Later Troy (Mark Wahlberg) refuses to kill his Iraqi torturer because he has been afforded some understanding of the motive behind the man's commitment - the death of his innocent family as a result of a previous American bombing. In contrast to the articulation of such unresolved complexities and contradictions Behind Enemy Lines merely works through righteous indignation at images of Balkan genocide to reiterate that American global power is neutral and not self-interested.
Behind Enemy Lines was released by 20th Century Fox with a P & A budget of €200,000 and 56 prints in Ireland. The Irish Box office return was €827,000. Behind Enemy Lines has almost exactly ten times the P & A spend and fourteen times as many prints as Monsoon Wedding, but at €180,000 Mira Nair's film managed to take almost a quarter as much of the income of the American film on a much smaller print run and a tiny publicity budget. Interestingly the average take for each print of Monsoon Wedding was €45,000 in comparison to €15,000 for each print of Behind Enemy Lines.
Although John Moore has clearly made a much bigger film, seen by many more people than Monsoon Wedding, both in Ireland and world wide, the return per print (a crucial calculation in distribution and exhibition), of the smaller film is significantly better.

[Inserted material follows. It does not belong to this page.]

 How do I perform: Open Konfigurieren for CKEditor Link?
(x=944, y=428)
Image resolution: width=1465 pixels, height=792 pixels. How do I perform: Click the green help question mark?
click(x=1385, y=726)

Indeed the 'gearing' (the ratio of production cost to box office return) of the Indian film can be argued, in relative terms, to constitute a certain financial advantage.
What the general imbalance shows us is the scale of the cultural assault -- US studio films pushed into the market as part of a self-fulfilling prophecy. It is difficult to underestimate the seriousness of the situation we face; "It's like standing in a burning library" as Alpha Oumar Konare, the President of Mali, put it. However the contrast of these two films in the specific territory of Ireland may lead one to think that it is a situation in which strong and independent films may make successful interventions.
(This article is based on a presentation at 'Keeping it Real' a conference held at University College Dublin on 20 April 2002.)
Rod STONEMAN is Director to Huston School of Film and Digital Media, National University of Ireland in Galway. He previously served as Chief Executive of the Irish Film Board and a deputy commissioning editor of independent film and video at Channel Four. He has made several independent programmes for television (including "Between Object and Image," "Ireland: The Silent Voices," and "Italy: The Image Business"), written for Screen, Sight and Sound, Framework, and Afterimage.